Encyclopædia Britannica, Ninth Edition/Tierney, George
TIERNEY, George (1761–1830), an English Whig politician, was born at Gibraltar on 20th March 1761, being the son of a wealthy merchant resident in Spain. He was sent to Peterhouse, Cambridge, where he took the degree of LL.D. in 1784, and was called to the bar; but, having inherited an ample fortune, he abandoned law and plunged into politics. He contested Colchester in 1788, when both candidates received the same number of votes, but Tierney was declared elected. He was, however, defeated in 1790. He sat for Southwark from 1796 to 1806, and then represented in turn Athlone (1806–7), Bandon (1807–12), Appleby (1812–18), and Knaresborough (1818–30). When Fox seceded from the House of Commons, Tierney became a prominent, if not the leading, opponent of Pitt's policy. It was perhaps for this reason that he was disliked by Fox. In 1797—such was the height of political passion at this epoch—Wilberforce noted in his diary that Tierney's conduct was "truly Jacobinical"; and in May 1798 Pitt accused him of want of patriotism. As the words were not withdrawn, a duel ensued at Putney Heath on Sunday, 27th May 1798; but neither combatant was injured. In 1803 Tierney, partly through gratitude for the peace which had been ratiﬁed with France and partly because Pitt was out of office, joined the ministry of Addington as treasurer of the navy, and was created a privy councillor; but this ill-advised step alienated many of his supporters among the middle classes, and offended most of the inﬂuential Whigs. On the death of Fox he joined (1806) the Grenville ministry as president of the board of control, with a seat in the cabinet, and thus brought himself once more into line with the Whigs. After the death of Ponsonby in 1817 Tierney became the recognized leader of the Opposition in the House of Commons. In the neutral ministry of Canning, the place of master of the mint was held by him, and when Lord Goderich succeeded to the lead Tierney was admitted to the cabinet; but he was already suffering from ill-health and took little part in its deliberations. He died suddenly at Savile Row, London, on 25th January 1830.

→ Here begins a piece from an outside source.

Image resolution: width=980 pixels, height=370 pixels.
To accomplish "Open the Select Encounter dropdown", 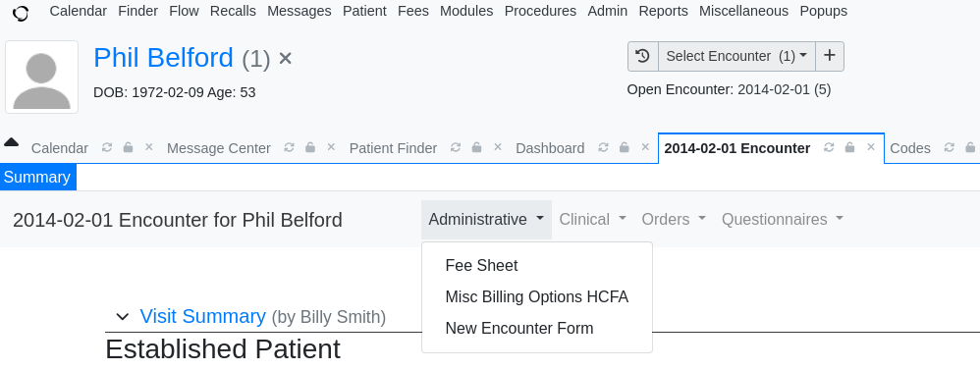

Tierney was a shrewd man of the world, with a natural aptitude for business. His powers of sarcasm were a cause of terror to his adversaries, and his presence in debate was much dreaded. His arguments were felicitous, and, though he never aimed at the highest ﬂights of eloquence, his choice of language was the theme of constant admiration. Lord Lytton, in his poem of St Stephen's, alludes to "Tierney's airy tread," and praises his "light and yet vigorous" attack, in which he inﬂicted, "with a placid smile," a fatal wound on his opponent.